Leela et Krishna de Georges et Layla Bess

Le hasard fait bien les choses. On revient, un brin désabusé, et trempé, d’une marche humide et sans croquis et on choisi de se réfugier chez un libraire d’occasions. Une couverture tape à l’œil. D’emblée, le graphisme séduit. Pour le récit, on verra plus tard et , hop ! C’est dans la poche.
Je connais mal Georges Bess. Les deux premiers tomes de son Lama blanc m’avait séduit puis j’avais trouvé que le scénario de Jodorowsky s’épuisait. Co-écrit avec son épouse ( et les mettant tous deux en scène ) Leela et Krishna, publié en l’an 2000, s’apparente à ce que l’on pourrait appeler – un peu pompeusement ( faites excuse ! ) - une œuvre ‘’ totale ‘ où humour, poésie, tragédie, mysticisme se mêlent à la manière d’un conte, léger et profond.
Ce registre de la fable offre aux auteurs une grande liberté graphique et narrative. Le scénario est inventif : un couple marche sur une plage, en Inde. Georges raconte l’ histoire qu’il veut dessiner à sa compagne qui réagit, critique, amende les propos de son mari. Le récit avance, s’interrompt, repart, jouant habilement la partition d’une bd en train de se faire.

• **EXTRAIT DE DONNÉES**:

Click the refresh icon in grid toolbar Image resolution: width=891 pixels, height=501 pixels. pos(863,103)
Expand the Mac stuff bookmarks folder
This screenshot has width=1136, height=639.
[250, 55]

• **VOTRE OBJECTIF**: Rédigez la suite de la critique consacrée à la bande dessinée Leela et Krishna, à partir de sa dernière phrase.

• **RÉSULTAT ATTENDU**:
Krichna, un fabuleux musicien, aime Leela, une magnifique danseuse, qui l’ignore froidement. Désespéré il vient implorer l’aide d’un sorcier qui , au prix de 20 ans de sa vie et de la perte de son œil droit, accède à sa demande : Leela l’aime enfin. Heureuse, leur union se révèle stérile et Krichna retourne voir le sorcier qui exige un tribut plus lourd encore : son autre œil, son ouïe et la perte de leurs talents respectifs. Il accepte et Leela est enceinte mais elle met au monde un enfant monstrueux, détenteur de pouvoirs extraordinaires. On en dira pas plus de cette fable toute jodorowskienne , qui se conclue en un final mystique , sans être obscur.

Il est lassant d’avoir à écrire d’un auteur qu’il ‘’ maitrise ‘’ son trait et l’on voudrait trouver des mots plus justes pour qualifier la grande maturité d’un dessinateur. Il serait tentant de réduite Bess à un épigone de Moebius ( on pense aussi à Boucq ) , même s’il est des références moins estimables. Bess appartient à cette école de la fulgurance graphique où personnages, attitudes, proportions, paysages sont rendus à la perfection, dans un noir et blanc parfaitement dominé, mais, par son sens de la composition, il se révèle un dessinateur très personnel.
Les auteurs ont semblé avoir une grande liberté par rapport aux contraintes éditoriales. Le format inhabituel de l’album, plutôt large, permet des mises en page ambitieuses, loin de tout cadre formel. Bess se contente souvent d’une, deux ou trois images par page , déployant tout l’art de sa plume. Il a visiblement pris son pied à illustrer ce récit. De même, en deux tomes et sur 230 pages , l’histoire à le temps de se déployer.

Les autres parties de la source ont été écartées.